● **WHAT THE TASK ASKS**: Pull every line with "height" from the material.

● **RECORDS FOR THE TASK**:
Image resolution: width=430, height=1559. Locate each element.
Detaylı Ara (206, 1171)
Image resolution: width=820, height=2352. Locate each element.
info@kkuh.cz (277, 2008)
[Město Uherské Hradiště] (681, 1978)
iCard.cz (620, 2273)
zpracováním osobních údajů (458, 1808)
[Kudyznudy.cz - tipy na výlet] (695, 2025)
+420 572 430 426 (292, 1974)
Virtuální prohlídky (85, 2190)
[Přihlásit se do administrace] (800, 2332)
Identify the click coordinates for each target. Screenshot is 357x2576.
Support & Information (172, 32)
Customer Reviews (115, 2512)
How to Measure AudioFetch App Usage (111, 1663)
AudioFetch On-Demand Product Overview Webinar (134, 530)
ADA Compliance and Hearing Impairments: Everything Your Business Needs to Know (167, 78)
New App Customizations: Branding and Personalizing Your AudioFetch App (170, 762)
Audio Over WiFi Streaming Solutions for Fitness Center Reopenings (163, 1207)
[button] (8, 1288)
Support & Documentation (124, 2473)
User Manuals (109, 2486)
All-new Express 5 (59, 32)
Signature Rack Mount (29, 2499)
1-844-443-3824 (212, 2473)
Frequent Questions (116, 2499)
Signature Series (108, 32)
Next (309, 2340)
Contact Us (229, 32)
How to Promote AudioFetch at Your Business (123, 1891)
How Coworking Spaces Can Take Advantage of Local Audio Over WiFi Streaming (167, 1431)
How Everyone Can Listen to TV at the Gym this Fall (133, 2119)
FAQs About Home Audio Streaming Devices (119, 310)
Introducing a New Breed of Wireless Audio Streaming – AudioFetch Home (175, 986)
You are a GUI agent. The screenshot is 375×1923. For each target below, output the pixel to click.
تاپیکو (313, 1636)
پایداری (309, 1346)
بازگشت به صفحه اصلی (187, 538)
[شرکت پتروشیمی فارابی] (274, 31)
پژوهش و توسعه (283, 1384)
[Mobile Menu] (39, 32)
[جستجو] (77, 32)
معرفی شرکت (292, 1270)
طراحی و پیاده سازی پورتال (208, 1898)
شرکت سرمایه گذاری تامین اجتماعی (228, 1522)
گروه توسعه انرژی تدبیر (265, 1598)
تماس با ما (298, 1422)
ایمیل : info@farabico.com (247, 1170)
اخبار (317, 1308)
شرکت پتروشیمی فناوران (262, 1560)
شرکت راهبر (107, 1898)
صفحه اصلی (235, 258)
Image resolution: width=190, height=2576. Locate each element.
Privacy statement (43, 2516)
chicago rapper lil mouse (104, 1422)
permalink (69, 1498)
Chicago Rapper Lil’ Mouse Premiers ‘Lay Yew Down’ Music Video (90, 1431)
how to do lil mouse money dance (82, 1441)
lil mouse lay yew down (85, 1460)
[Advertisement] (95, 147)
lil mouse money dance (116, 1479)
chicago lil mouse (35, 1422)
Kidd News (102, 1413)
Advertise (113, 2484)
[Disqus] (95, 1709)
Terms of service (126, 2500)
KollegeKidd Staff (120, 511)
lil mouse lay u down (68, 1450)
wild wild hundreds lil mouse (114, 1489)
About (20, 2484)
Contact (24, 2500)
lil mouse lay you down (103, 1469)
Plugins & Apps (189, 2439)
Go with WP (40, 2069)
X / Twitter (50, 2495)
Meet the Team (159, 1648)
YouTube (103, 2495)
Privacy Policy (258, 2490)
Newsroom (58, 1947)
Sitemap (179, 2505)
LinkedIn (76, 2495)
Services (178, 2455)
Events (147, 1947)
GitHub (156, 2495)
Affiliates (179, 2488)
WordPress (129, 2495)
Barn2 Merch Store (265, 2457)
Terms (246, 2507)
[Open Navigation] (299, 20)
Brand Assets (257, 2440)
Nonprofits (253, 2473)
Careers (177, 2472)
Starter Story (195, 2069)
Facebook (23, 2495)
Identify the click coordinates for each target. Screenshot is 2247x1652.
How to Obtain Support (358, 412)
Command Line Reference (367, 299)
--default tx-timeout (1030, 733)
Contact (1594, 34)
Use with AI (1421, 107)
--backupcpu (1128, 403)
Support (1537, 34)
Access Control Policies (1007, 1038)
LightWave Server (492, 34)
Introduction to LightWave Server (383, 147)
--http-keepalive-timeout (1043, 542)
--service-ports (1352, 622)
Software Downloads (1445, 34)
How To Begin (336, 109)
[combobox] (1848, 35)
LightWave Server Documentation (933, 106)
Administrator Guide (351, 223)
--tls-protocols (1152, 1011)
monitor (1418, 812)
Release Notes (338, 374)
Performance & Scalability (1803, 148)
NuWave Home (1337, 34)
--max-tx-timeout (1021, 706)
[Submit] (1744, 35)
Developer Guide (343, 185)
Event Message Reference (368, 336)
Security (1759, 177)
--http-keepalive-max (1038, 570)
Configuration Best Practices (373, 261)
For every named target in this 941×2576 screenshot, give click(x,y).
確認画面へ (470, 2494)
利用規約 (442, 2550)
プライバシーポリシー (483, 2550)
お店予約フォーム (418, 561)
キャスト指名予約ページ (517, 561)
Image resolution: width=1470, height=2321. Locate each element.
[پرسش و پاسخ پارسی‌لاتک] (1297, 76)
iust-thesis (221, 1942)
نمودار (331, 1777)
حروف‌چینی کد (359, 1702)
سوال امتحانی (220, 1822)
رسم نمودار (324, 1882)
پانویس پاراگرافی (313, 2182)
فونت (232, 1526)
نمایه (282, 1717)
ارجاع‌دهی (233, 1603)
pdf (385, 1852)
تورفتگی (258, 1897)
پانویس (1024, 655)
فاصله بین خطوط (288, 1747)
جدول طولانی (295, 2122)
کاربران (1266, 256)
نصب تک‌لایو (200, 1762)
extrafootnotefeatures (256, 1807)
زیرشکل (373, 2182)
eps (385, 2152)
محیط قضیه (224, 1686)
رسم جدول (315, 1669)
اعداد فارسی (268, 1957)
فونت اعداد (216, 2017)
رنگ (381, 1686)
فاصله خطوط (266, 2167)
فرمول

● **SOLUTION TO THE EXERCISE**:
Image resolution: width=430, height=1559. Locate each element.
Image resolution: width=820, height=2352. Locate each element.
Image resolution: width=190, height=2576. Locate each element.
Image resolution: width=1470, height=2321. Locate each element.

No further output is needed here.